This ain’t your grandma’s recumbent bike. Commonly known as a velomobile, the “rocket trike” is a new concept in human-powered vehicles (a recumbent tricycle wrapped in a lightweight aerodynamic shell). I chose this particular Go-One³ model for my rides because it represents to me the creative potential of humans to do things differently. And it’s fun.
The Go-One³ prototype was inspired by Michael Goretzky, whose flair for innovative design contributed to the development of Diamler Chrysler’s European SMART car. The German manufacturer, Beyss, has been advancing the design characteristics of its Go-One for over a decade.

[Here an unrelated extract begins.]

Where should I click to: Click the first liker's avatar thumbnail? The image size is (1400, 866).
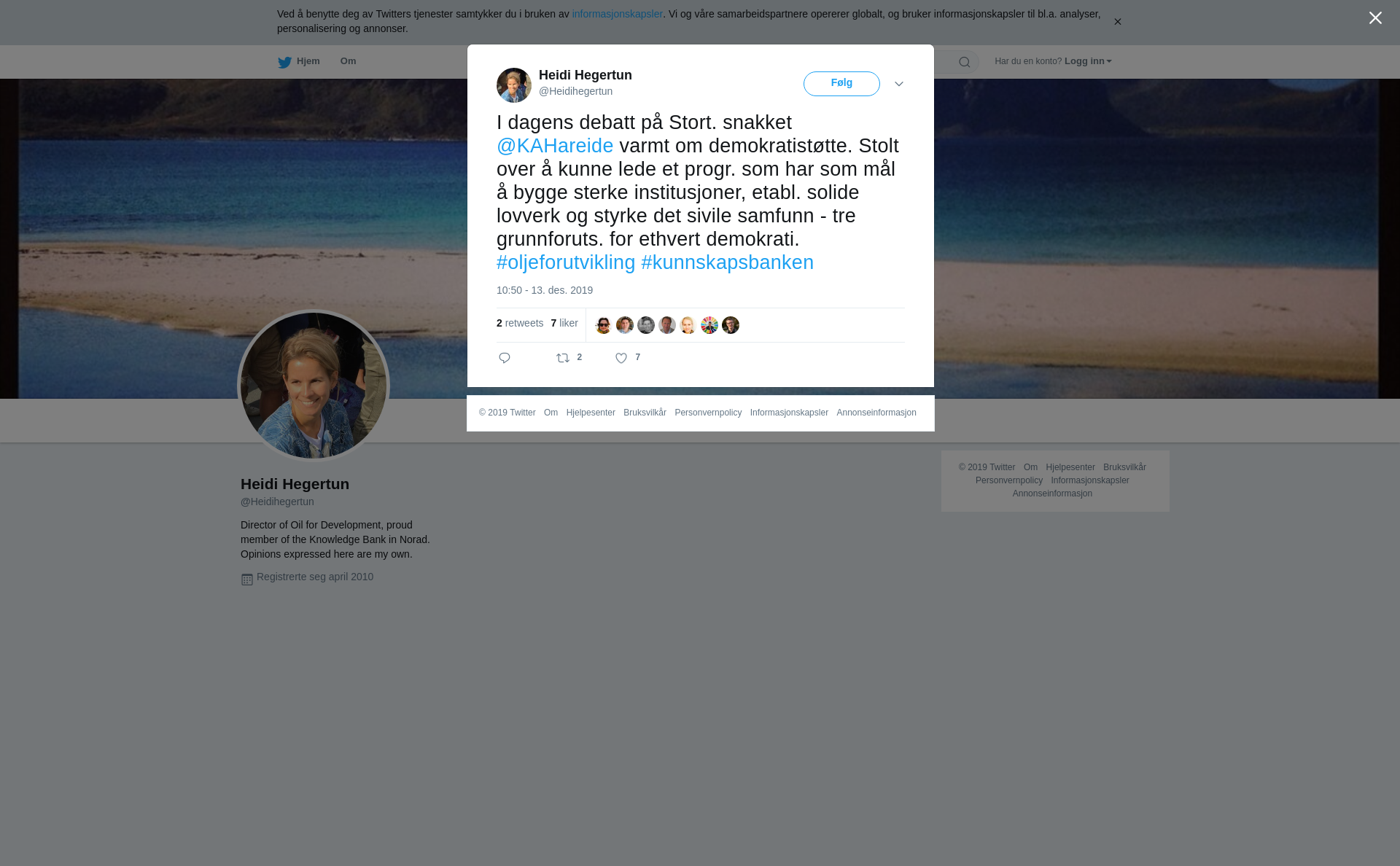(x=604, y=325)
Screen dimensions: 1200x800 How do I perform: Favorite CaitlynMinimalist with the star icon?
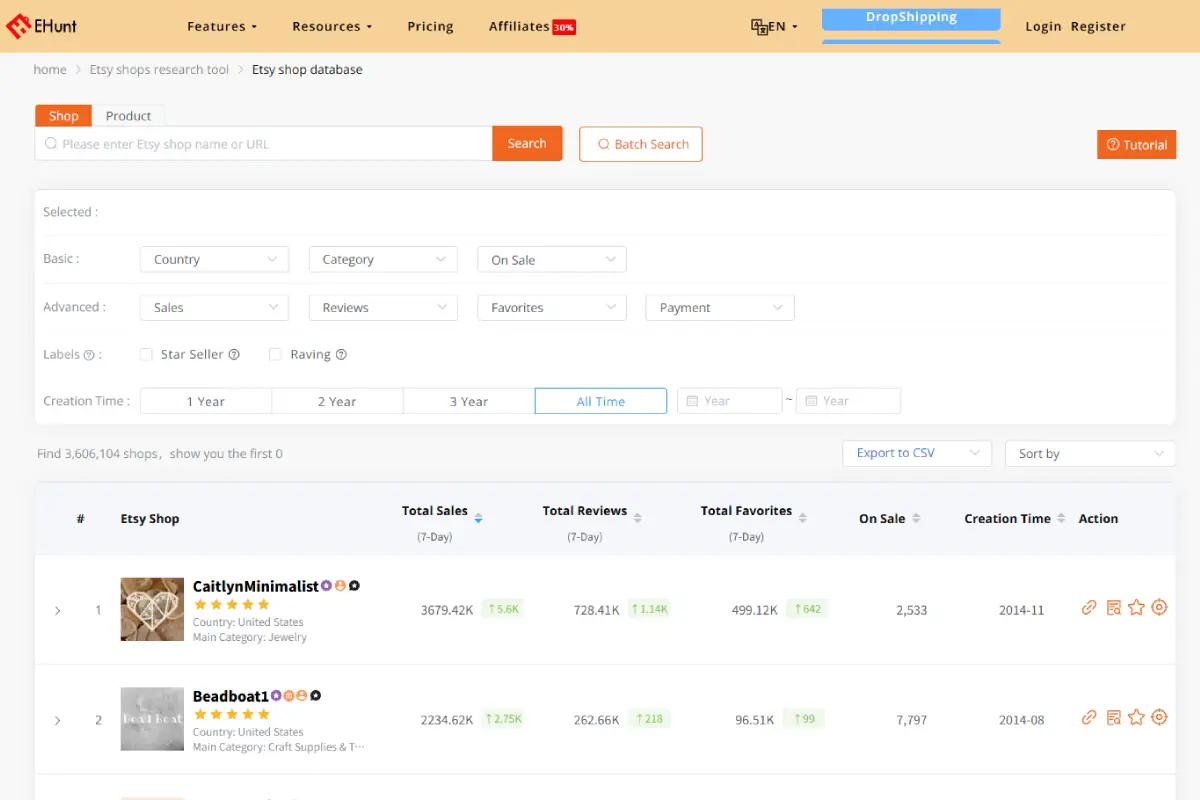click(x=1136, y=607)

WATCH ROCKET TRIKE SHOW & TELL:
Enclosed in a light carbon fiber shell, my rocket trike weighs about 60 pounds, and includes a built-in windshield, luggage rack and carbon fiber rear wheel fork. On the flats, I’ve reached speeds of 20 mph, but typically average closer to 10 mph loaded down with gear. While much tougher pedaling uphill than an upright bike, it more than makes up for it by shooting downhill like, well, a rocket. Top recorded downhill speed: 40 mph.
Other features include joy-stick steering, front drum brakes, ventilation inlet (it needs more of these), wheel housings that prevent water splashing, “Fred Flintstone” reverse mode (holes in the bottom for your feet) and a reclining seat comfortable enough to sit in all day long. My rocket trike has a fully-removable, roll-up canvas rag top for rainy days, but I usually ride convertible style. I’ve also added solar-powered headlights and a mounted, solar-charger for my iPhone.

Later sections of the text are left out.